The biggest problem with Kotlin is also it's biggest strength: excellent interop with Java. This means that you can use all of the Java libraries...but that also makes writing new libraries in idiomatic Kotlin unnecessary, so you're going to get less of them, and have to use a lot of crummy old Java APIs.
Try Kotlin with the Spring Boot framework. I view Spring Boot as the Rails of the Java world and the Spring team has done a lot of work lately on Kotlin compatibility and idiomatic APIs.
This week I’ve been porting one of my Spring Boot apps to Kotlin and that was a great experience.
The only thing I’m waiting for is good reactive drivers for Postgres and then you can go with their new reactor based apis instead of the older one-thread per request Spring MVC.
This is a good point. I haven't used Spring in forever, so I don't know if/how it takes advantage of any modern Java features, but I could see Java 8/9/10 and (a framework like) Spring being pleasant and productive.
The Spring and Spring Boot teams have done a lot of work on this. IIRC Spring Boot 2.1 is compatible up until Java 11, and Java 12 support should be in 2.2.
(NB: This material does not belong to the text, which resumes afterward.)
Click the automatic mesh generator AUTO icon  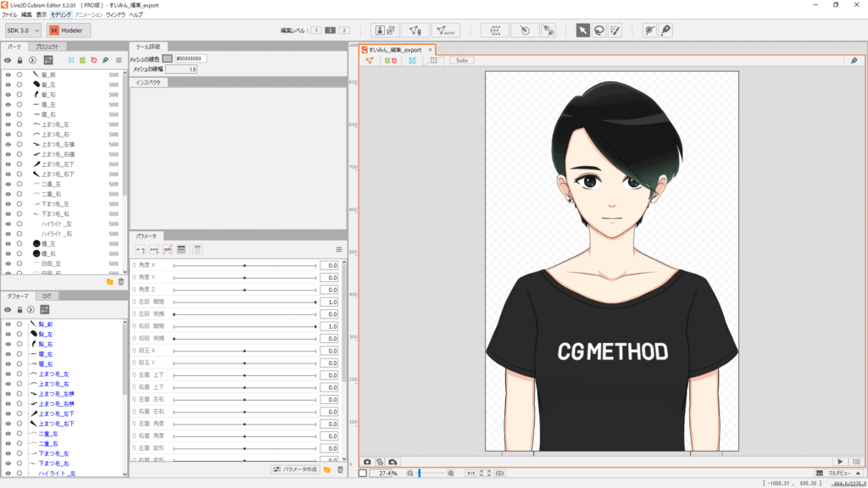click(446, 30)
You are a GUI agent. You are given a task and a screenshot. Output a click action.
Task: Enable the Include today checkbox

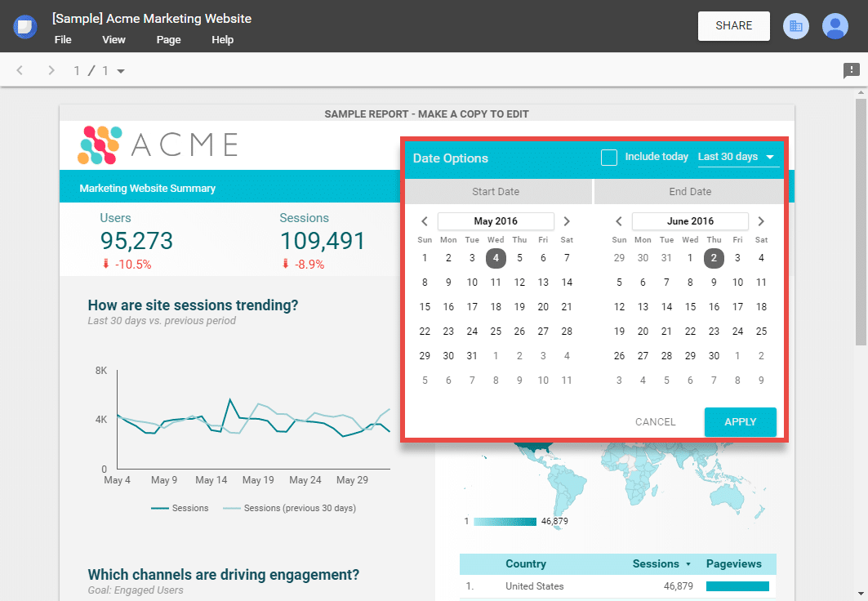click(609, 158)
Some API's are adapted to take advantage of modern Java features like for example JPA repositories that can return Optional<T> for single row queries and Stream<T> for multi row queries. Some API's have been improved with functional equivalents.
If you combine this with Kotlin you get all the power of the Spring framework together with excellent nullability checks and modern language features that Kotlin brings to the table.